WHAT YOU ARE ASKED TO DO: The entries below are to be duplicated exactly, with nothing left out.

INFORMATION:
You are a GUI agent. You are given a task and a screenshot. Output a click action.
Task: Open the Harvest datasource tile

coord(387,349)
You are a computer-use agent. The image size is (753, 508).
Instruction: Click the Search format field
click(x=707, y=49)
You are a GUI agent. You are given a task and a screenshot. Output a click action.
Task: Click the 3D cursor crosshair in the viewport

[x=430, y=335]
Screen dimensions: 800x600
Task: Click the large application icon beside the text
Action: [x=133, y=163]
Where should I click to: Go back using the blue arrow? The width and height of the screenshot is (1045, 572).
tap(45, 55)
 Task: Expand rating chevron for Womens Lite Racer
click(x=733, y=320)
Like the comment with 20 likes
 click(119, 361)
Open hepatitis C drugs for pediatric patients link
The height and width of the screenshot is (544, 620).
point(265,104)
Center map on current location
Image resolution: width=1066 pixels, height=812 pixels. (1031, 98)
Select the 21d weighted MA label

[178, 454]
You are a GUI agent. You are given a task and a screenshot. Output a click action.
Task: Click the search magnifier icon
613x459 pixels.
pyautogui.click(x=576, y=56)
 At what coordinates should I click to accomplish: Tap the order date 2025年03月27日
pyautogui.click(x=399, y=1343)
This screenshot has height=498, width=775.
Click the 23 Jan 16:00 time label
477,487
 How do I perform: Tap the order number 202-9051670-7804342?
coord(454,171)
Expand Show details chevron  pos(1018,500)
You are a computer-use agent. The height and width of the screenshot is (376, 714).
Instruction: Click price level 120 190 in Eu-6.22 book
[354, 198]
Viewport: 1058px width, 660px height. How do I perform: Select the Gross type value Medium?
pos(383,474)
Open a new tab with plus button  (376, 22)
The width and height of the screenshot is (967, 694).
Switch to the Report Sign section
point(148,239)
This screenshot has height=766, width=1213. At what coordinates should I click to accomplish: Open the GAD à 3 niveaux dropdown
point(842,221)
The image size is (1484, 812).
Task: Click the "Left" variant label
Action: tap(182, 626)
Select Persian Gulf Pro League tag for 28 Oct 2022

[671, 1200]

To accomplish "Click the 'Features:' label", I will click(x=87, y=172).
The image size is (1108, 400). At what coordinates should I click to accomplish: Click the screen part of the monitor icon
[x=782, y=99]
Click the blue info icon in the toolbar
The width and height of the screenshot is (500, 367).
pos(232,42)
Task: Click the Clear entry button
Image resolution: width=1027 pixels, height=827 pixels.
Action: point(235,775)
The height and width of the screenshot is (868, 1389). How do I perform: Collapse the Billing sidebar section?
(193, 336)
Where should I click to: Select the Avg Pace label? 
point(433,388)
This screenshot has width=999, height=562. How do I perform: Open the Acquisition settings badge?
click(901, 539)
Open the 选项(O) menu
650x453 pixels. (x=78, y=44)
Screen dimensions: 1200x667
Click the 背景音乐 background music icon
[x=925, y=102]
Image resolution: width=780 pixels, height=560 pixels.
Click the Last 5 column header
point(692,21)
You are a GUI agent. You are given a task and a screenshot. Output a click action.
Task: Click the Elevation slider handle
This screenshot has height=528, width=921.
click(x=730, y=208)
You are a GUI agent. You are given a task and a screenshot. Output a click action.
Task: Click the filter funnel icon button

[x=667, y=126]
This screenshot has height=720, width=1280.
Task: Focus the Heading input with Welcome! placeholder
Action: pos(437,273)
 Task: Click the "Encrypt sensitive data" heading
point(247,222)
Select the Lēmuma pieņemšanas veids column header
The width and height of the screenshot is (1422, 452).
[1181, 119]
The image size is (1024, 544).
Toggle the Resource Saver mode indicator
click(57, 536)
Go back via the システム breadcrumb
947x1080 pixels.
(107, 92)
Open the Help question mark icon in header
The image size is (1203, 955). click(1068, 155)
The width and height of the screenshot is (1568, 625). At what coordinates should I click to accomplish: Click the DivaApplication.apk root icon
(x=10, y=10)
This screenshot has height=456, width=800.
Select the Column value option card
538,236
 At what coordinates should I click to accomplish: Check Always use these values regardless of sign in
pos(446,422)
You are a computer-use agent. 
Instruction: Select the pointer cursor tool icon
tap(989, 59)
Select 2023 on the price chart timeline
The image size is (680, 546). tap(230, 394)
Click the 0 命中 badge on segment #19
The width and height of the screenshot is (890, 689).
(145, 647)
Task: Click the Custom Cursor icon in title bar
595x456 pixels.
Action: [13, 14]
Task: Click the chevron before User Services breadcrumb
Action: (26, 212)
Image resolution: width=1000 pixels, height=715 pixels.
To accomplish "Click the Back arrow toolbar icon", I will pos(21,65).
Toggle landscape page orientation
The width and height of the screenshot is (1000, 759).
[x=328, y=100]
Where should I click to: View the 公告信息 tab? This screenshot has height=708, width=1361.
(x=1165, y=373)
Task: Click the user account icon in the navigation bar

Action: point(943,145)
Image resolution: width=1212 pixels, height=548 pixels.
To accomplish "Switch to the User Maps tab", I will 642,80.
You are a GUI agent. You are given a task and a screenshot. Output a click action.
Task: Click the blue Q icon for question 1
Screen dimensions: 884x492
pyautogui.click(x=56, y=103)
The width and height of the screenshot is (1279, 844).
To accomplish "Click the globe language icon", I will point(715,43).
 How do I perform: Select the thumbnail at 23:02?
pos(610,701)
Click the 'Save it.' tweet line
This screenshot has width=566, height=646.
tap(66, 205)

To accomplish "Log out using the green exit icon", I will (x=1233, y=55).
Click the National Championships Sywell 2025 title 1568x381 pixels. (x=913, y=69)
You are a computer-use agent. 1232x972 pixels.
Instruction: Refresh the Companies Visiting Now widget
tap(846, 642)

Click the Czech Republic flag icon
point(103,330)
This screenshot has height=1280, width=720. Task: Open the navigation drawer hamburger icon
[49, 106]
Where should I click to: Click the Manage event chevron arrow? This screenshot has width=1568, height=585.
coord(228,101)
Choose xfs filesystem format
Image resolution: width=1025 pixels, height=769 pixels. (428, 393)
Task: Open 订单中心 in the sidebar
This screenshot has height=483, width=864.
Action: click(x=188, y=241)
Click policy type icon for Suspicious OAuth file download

COMPLETED TASK:
You are a GUI agent. You are given a task and a screenshot. Output a click action.
Task: Open the Harvest datasource tile

coord(387,349)
You are a computer-use agent. The image size is (753, 508).
Instruction: Click the Search format field
click(x=707, y=49)
You are a GUI agent. You are given a task and a screenshot. Output a click action.
Task: Click the 3D cursor crosshair in the viewport

[x=430, y=335]
Screen dimensions: 800x600
Task: Click the large application icon beside the text
Action: [x=133, y=163]
Where should I click to: Go back using the blue arrow? The width and height of the screenshot is (1045, 572).
tap(45, 55)
 Task: Expand rating chevron for Womens Lite Racer
click(x=733, y=320)
Like the comment with 20 likes
 click(119, 361)
Open hepatitis C drugs for pediatric patients link
The height and width of the screenshot is (544, 620).
point(265,104)
Center map on current location
Image resolution: width=1066 pixels, height=812 pixels. (1031, 98)
Select the 21d weighted MA label

[178, 454]
You are a GUI agent. You are given a task and a screenshot. Output a click action.
Task: Click the search magnifier icon
613x459 pixels.
pyautogui.click(x=576, y=56)
 At what coordinates should I click to accomplish: Tap the order date 2025年03月27日
pyautogui.click(x=399, y=1343)
This screenshot has height=498, width=775.
Click the 23 Jan 16:00 time label
477,487
 How do I perform: Tap the order number 202-9051670-7804342?
coord(454,171)
Expand Show details chevron  pos(1018,500)
You are a computer-use agent. The height and width of the screenshot is (376, 714).
Instruction: Click price level 120 190 in Eu-6.22 book
[354, 198]
Viewport: 1058px width, 660px height. How do I perform: Select the Gross type value Medium?
pos(383,474)
Open a new tab with plus button  (376, 22)
The width and height of the screenshot is (967, 694).
Switch to the Report Sign section
point(148,239)
This screenshot has height=766, width=1213. At what coordinates should I click to accomplish: Open the GAD à 3 niveaux dropdown
point(842,221)
The image size is (1484, 812).
Task: Click the "Left" variant label
Action: tap(182, 626)
Select Persian Gulf Pro League tag for 28 Oct 2022

[671, 1200]

To accomplish "Click the 'Features:' label", I will click(x=87, y=172).
The image size is (1108, 400). At what coordinates should I click to accomplish: Click the screen part of the monitor icon
[x=782, y=99]
Click the blue info icon in the toolbar
The width and height of the screenshot is (500, 367).
pos(232,42)
Task: Click the Clear entry button
Image resolution: width=1027 pixels, height=827 pixels.
Action: point(235,775)
The height and width of the screenshot is (868, 1389). How do I perform: Collapse the Billing sidebar section?
(193, 336)
Where should I click to: Select the Avg Pace label? 
point(433,388)
This screenshot has width=999, height=562. How do I perform: Open the Acquisition settings badge?
click(901, 539)
Open the 选项(O) menu
650x453 pixels. (x=78, y=44)
Screen dimensions: 1200x667
Click the 背景音乐 background music icon
[x=925, y=102]
Image resolution: width=780 pixels, height=560 pixels.
Click the Last 5 column header
point(692,21)
You are a GUI agent. You are given a task and a screenshot. Output a click action.
Task: Click the Elevation slider handle
This screenshot has height=528, width=921.
click(x=730, y=208)
You are a GUI agent. You are given a task and a screenshot. Output a click action.
Task: Click the filter funnel icon button

[x=667, y=126]
This screenshot has height=720, width=1280.
Task: Focus the Heading input with Welcome! placeholder
Action: pos(437,273)
 Task: Click the "Encrypt sensitive data" heading
point(247,222)
Select the Lēmuma pieņemšanas veids column header
The width and height of the screenshot is (1422, 452).
[1181, 119]
The image size is (1024, 544).
Toggle the Resource Saver mode indicator
click(57, 536)
Go back via the システム breadcrumb
947x1080 pixels.
(107, 92)
Open the Help question mark icon in header
The image size is (1203, 955). click(1068, 155)
The width and height of the screenshot is (1568, 625). At what coordinates should I click to accomplish: Click the DivaApplication.apk root icon
(x=10, y=10)
This screenshot has height=456, width=800.
Select the Column value option card
538,236
 At what coordinates should I click to accomplish: Check Always use these values regardless of sign in
pos(446,422)
You are a computer-use agent. 
Instruction: Select the pointer cursor tool icon
tap(989, 59)
Select 2023 on the price chart timeline
The image size is (680, 546). tap(230, 394)
Click the 0 命中 badge on segment #19
The width and height of the screenshot is (890, 689).
(145, 647)
Task: Click the Custom Cursor icon in title bar
595x456 pixels.
Action: [13, 14]
Task: Click the chevron before User Services breadcrumb
Action: (26, 212)
Image resolution: width=1000 pixels, height=715 pixels.
To accomplish "Click the Back arrow toolbar icon", I will pos(21,65).
Toggle landscape page orientation
The width and height of the screenshot is (1000, 759).
[x=328, y=100]
Where should I click to: View the 公告信息 tab? This screenshot has height=708, width=1361.
(x=1165, y=373)
Task: Click the user account icon in the navigation bar

Action: point(943,145)
Image resolution: width=1212 pixels, height=548 pixels.
To accomplish "Switch to the User Maps tab", I will 642,80.
You are a GUI agent. You are given a task and a screenshot. Output a click action.
Task: Click the blue Q icon for question 1
Screen dimensions: 884x492
pyautogui.click(x=56, y=103)
The width and height of the screenshot is (1279, 844).
To accomplish "Click the globe language icon", I will point(715,43).
 How do I perform: Select the thumbnail at 23:02?
pos(610,701)
Click the 'Save it.' tweet line
This screenshot has width=566, height=646.
tap(66, 205)

To accomplish "Log out using the green exit icon", I will (x=1233, y=55).
Click the National Championships Sywell 2025 title 1568x381 pixels. (x=913, y=69)
You are a computer-use agent. 1232x972 pixels.
Instruction: Refresh the Companies Visiting Now widget
tap(846, 642)

Click the Czech Republic flag icon
point(103,330)
This screenshot has height=1280, width=720. Task: Open the navigation drawer hamburger icon
[49, 106]
Where should I click to: Click the Manage event chevron arrow? This screenshot has width=1568, height=585.
coord(228,101)
Choose xfs filesystem format
Image resolution: width=1025 pixels, height=769 pixels. (428, 393)
Task: Open 订单中心 in the sidebar
This screenshot has height=483, width=864.
Action: click(x=188, y=241)
Click policy type icon for Suspicious OAuth file download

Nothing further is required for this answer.